Meeting the urgent need to improve rehabilitation care by implementing evidence-based practice and de-implementing sub-optimal practice, Learning Health Systems Rehabilitation Research Network’s (LeaRRn) mission is to improve the quality, outcomes and value of rehabilitation care by fostering stakeholder-partnered research within and across learning health systems (LHS). LeaRRn serves as a hub for LHS research collaboration in rehabilitation. Its knowledge repository, investigative experience, collaborations and evidence generated will train the next generation of LHS rehabilitation researchers and transform the delivery, quality and outcomes across the broad field of rehabilitation Care. As the Director of the Rehabilitation Science PhD program at University of Colorado, Dr. Jennifer Stevens-Lapsley frequently provides educational sessions for the LeaRRn annual conference, with this year’s conference occurring April 22. Dr. Stevens-Lapsley provided this year’s conference attendees with knowledge and insights based on innovative and timely collaborative effort between her RESTORE lab and the VA Office of Connected Care in telerehabilitation.
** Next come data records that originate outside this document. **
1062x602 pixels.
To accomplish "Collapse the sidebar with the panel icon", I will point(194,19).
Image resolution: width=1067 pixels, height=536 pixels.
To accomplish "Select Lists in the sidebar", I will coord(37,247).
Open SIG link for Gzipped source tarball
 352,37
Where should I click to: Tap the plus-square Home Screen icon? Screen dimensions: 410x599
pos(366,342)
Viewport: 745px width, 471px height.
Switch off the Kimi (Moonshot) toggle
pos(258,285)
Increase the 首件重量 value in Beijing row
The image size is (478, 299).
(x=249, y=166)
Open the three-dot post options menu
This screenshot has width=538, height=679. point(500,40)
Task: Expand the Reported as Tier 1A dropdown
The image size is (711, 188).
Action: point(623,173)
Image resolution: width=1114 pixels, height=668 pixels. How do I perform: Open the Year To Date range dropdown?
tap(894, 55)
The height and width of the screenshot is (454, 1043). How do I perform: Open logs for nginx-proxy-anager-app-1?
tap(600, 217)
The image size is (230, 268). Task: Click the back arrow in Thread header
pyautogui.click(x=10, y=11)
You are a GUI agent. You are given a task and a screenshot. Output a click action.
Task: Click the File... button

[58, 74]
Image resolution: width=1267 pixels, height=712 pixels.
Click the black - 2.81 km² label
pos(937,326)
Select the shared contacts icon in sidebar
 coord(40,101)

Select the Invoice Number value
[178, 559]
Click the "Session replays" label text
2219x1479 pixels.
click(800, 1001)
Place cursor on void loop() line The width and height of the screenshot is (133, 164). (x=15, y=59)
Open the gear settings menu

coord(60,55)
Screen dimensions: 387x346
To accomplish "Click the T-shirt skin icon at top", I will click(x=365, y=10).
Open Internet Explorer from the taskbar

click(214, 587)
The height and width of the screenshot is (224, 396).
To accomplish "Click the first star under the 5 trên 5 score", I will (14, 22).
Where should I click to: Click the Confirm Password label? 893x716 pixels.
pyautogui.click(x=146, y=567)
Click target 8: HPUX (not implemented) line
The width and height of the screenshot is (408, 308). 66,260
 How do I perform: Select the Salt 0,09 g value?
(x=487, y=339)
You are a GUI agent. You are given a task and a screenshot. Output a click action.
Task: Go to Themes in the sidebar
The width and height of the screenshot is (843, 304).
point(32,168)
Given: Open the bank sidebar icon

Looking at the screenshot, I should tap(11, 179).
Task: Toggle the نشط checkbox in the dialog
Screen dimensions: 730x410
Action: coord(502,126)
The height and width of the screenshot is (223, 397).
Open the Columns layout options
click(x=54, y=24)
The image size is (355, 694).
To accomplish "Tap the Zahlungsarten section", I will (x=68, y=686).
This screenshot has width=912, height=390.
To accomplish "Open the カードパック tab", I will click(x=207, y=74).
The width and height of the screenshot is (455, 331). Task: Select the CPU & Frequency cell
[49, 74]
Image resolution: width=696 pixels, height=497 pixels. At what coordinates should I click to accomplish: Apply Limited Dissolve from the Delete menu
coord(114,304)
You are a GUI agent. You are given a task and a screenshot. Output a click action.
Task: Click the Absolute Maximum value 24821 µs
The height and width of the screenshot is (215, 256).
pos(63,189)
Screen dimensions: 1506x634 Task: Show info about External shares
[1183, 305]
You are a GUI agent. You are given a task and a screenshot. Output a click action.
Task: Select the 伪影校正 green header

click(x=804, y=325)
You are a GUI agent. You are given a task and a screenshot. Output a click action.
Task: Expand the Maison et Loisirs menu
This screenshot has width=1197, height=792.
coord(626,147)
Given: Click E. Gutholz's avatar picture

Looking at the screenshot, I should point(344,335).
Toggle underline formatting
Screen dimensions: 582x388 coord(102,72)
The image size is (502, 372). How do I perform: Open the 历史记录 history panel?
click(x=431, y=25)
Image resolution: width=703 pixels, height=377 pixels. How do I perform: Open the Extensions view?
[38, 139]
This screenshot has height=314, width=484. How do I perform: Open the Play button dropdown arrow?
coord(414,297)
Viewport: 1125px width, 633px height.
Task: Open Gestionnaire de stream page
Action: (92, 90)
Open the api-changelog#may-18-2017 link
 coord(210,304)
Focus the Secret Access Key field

This project provides a multicomponent telerehabilitation intervention following the biopsychosocial model of care including individualized coaching sessions for behavior change, social interventions and gamification in a virtual group exercise setting, and high-intensity strength training remotely through use of emerging technologies. Attendees of this educational session were introduced to impactful technologies aiming to optimize telerehabilitation through wearables, remote patient monitoring, secure one- and two-way patient communication, and data sharing and collection. Attendees also learned of specific approaches to improve patient engagement and connection in telerehabilitation through biobehavioral interventions and gamification. Dr. Stevens-Lapsley provided an in-depth overview of the lab’s extensive safety considerations and their methods of mitigating patient safety concerns. And finally, attendees were provided with lessons learned from this project’s undertaking and reflections for future research allowing for optimal progression and evolution of this essential line of research. Dr. Stevens-Lapsley and her RESTORE lab look forward to future opportunities to share knowledge and experiences and to learn from others in their efforts to enhance patient care through innovative approaches.